Natürlich handelt es sich hierbei um eine sehr kleine Vision. Ja, sie ist klein. Genauer gesagt ist es eine Mikrovision davon, wie das Zimmer aussähe, wenn der Teddybär an seinen Platz gelegt würde. Es ist keine glorreiche Makrovision davon, wie Himmel und Erde zu vereinen sind, aber es sind doch die ersten Anfänge genau dieses Prozesses. Wir hangeln uns an einem Gerüst vom Endlichen zum Unendlichen empor und das Gesamtgerüst macht unsere Identität aus.
Mein kleiner Sohn soll mir also helfen, den Tisch zu decken. Zunächst frage ich ihn: «Kleiner, weißt du, wo die Schublade mit den Messern und Gabeln ist?» Darauf antwortet er: «Ja.» Dann sage ich: «Geh zur Schublade, mach sie auf und nimm eine Gabel heraus.» Und so geht er hin und tut das. Die Gabel kann er zwar nur ertasten, denn die Schublade befindet sich über seiner Augenhöhe, aber trotzdem schafft er es, sie mir zu bringen.
Daraufhin bitte ich ihn: «Nimm sie mit ins Esszimmer und leg sie auf den Tisch neben den Teller.» Auch das schafft er. Danach bekommt er dasselbe mit einem Messer hin. Und schließlich sogar mit einem Teller, zumindest, wenn man es wagt, ihn einen Teller tragen zu lassen.
Was lernt er dabei? Er lernt Tischdecken. Bald sitzt er mit anderen Menschen an einem Tisch und lernt, wie man Essen miteinander teilt, Rücksicht nimmt und sich in Gastfreundschaft übt. Man kann also sehen, dass sich das alles allmählich steigert.
Irgendwann lernt er sogar, hier und da seine eigenen Bedürfnisse hintanzustellen. Er entwickelt sich zu einem braven Jungen, einem guten Kind. Das wiederum ist Teil seiner Aufgabe, seine angemessene Rolle in der Familie einzunehmen. Im weitesten Sinne ist das eine Form des Teilens. Dies macht ihn also auch zu einem guten Spielkameraden. Schließlich ist er so weit, dass sogar sein größeres Umfeld ihn als potenziellen Freund wahrnimmt. Kurzum: Er beginnt zu reifen.

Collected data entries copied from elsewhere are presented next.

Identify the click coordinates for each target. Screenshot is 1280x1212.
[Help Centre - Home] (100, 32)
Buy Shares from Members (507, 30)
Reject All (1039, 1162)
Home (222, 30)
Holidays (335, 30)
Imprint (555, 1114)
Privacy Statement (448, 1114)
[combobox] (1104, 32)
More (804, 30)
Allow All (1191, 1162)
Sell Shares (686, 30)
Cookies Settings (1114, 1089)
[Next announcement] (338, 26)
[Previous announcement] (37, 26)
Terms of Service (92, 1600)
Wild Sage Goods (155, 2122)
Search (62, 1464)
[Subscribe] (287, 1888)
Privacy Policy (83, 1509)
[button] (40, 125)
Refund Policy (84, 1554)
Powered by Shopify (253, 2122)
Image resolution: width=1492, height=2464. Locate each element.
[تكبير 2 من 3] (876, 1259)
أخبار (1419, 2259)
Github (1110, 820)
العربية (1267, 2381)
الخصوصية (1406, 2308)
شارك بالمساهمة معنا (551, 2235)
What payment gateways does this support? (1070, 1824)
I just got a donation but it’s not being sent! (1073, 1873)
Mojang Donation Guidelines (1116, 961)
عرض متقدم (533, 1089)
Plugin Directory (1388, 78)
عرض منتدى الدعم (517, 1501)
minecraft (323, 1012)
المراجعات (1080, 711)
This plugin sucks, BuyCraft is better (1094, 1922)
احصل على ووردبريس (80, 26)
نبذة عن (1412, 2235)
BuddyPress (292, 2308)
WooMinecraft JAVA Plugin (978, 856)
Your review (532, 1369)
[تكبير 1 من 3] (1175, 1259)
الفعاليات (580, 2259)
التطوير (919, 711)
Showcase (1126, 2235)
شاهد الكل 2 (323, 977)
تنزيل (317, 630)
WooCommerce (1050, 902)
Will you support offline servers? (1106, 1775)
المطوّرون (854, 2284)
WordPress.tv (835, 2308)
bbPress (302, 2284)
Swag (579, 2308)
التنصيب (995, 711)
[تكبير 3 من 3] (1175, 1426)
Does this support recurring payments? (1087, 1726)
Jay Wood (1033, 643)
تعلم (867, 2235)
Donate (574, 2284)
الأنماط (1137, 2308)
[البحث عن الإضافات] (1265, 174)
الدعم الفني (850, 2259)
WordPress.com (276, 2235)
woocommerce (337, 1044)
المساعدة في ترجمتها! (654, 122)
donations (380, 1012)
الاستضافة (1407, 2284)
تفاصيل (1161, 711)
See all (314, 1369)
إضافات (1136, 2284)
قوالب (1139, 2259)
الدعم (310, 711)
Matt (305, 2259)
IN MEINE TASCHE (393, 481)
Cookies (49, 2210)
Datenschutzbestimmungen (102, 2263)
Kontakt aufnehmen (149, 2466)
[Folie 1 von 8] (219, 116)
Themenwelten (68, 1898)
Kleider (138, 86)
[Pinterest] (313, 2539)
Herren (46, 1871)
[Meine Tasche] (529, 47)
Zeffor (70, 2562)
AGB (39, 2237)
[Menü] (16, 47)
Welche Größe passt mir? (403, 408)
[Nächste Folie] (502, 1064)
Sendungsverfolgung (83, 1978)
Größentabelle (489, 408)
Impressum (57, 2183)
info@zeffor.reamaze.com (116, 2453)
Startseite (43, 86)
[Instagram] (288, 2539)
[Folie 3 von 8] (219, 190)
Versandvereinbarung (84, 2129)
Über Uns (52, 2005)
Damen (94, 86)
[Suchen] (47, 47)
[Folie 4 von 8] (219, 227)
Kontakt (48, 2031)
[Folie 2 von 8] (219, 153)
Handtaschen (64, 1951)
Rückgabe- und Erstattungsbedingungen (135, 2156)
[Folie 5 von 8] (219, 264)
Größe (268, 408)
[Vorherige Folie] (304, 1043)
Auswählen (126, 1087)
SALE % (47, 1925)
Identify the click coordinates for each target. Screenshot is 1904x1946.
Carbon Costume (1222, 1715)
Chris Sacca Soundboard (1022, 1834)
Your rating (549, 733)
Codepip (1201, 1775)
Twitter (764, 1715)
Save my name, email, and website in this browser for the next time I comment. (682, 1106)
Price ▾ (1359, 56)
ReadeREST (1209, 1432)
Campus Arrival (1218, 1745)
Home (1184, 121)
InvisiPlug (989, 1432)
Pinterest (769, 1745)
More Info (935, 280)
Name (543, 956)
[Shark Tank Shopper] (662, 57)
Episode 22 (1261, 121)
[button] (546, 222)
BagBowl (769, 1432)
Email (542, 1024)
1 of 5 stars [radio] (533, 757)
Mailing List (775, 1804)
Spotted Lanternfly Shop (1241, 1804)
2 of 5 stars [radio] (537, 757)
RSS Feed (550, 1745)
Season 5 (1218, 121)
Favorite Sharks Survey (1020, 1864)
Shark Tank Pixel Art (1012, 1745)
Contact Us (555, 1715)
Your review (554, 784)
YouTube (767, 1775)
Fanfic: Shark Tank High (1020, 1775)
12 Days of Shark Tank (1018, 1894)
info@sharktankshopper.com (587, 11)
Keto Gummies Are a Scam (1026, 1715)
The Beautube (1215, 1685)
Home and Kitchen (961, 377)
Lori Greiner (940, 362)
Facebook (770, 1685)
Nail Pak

Mit zunehmender Reife erweitert sich schrittweise der Umfang seiner Vision, bis sie nicht mehr nur das umfasst, was er kurzfristig will, sondern auch das, was mittel- bis langfristig gut für ihn ist. Der zeitliche Rahmen seiner Vision weitet sich also aus. Und zwar nicht nur, damit er erreicht, was ihm selbst wohltut, sondern damit in zunehmendem Maß auch andere Menschen darin Platz finden können.
Wenn man in dieser Weise schließlich zu handeln beginnt, wie Erwachsene es tun, kann man für sich selbst Verantwortung übernehmen ...
Aus: «Die Essenz des Seins» von Jordan B. Peterson & Jonathan Pageau (S.16-20)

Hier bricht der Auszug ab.